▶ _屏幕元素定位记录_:
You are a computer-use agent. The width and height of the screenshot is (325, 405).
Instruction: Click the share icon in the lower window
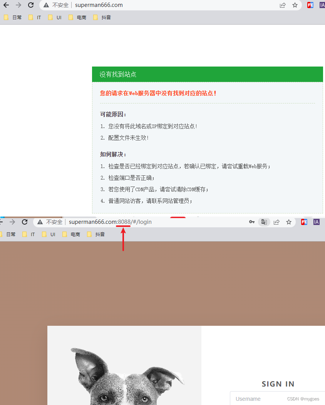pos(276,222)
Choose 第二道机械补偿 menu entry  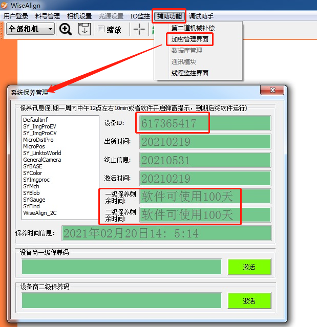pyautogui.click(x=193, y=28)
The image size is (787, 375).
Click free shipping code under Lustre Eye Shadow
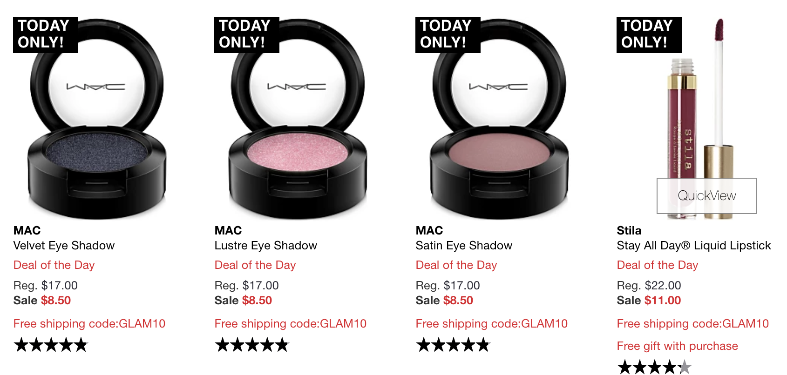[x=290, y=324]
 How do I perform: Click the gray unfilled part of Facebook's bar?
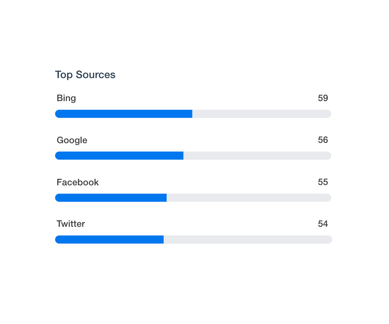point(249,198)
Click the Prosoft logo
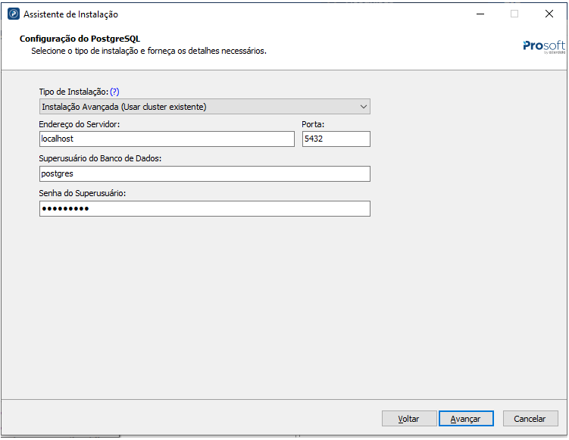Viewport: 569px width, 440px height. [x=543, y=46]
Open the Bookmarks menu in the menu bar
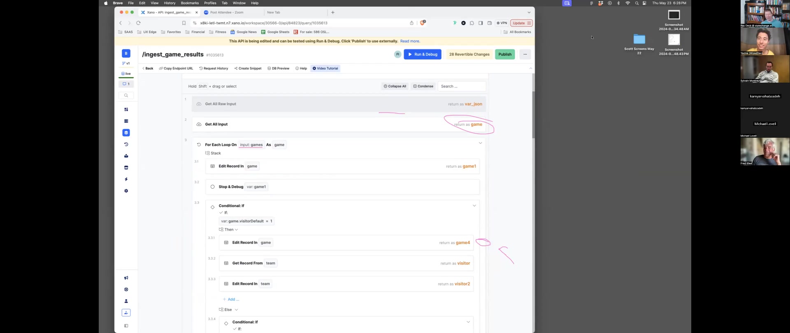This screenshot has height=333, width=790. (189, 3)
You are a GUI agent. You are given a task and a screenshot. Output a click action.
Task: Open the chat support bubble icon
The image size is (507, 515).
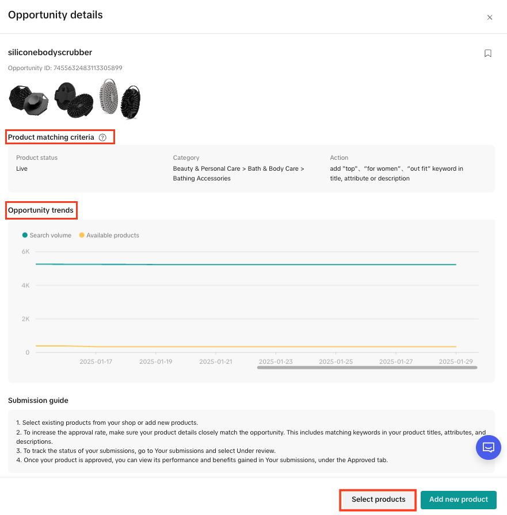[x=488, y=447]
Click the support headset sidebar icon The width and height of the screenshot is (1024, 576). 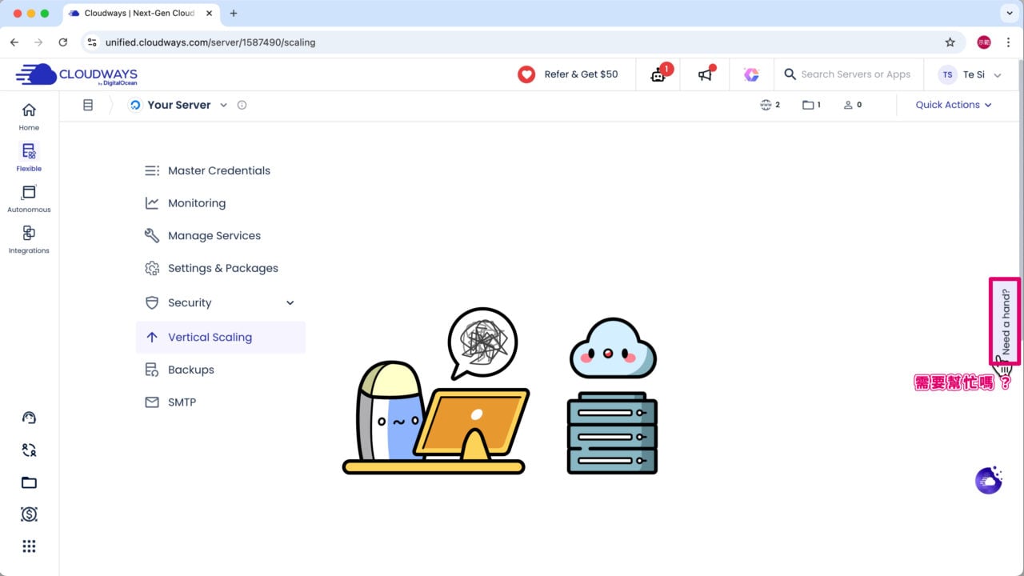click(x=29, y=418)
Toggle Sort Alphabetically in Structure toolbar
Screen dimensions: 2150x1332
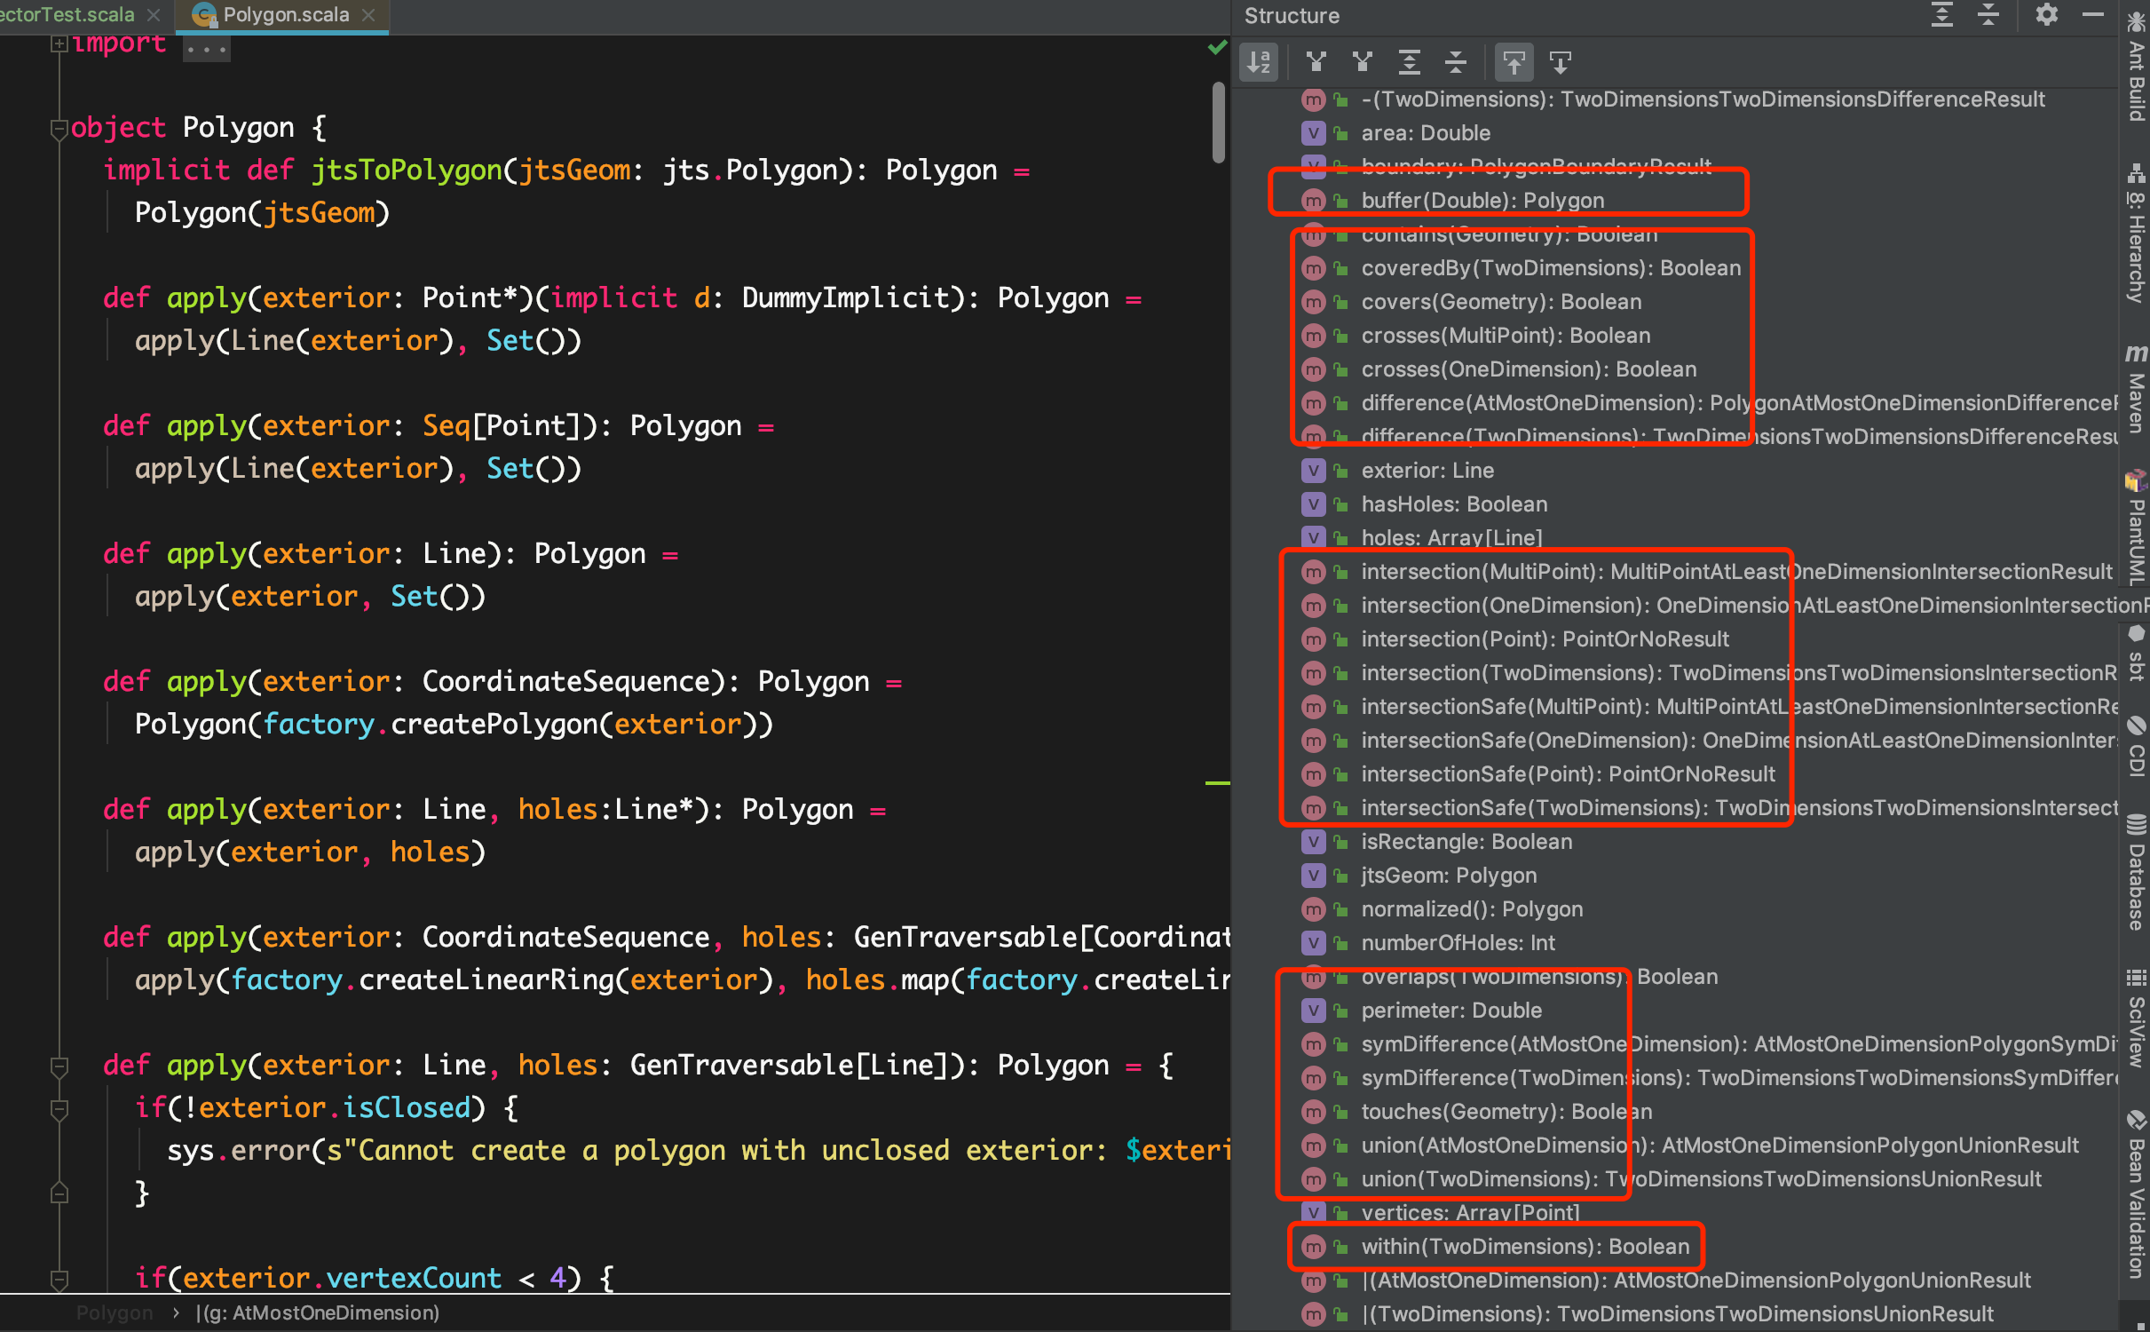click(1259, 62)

▶ _任务说明_:
请数一数上面的记录中有多少行包含字符串“Open”，区分大小写，只给出数字。

▶ _练习答案_:
2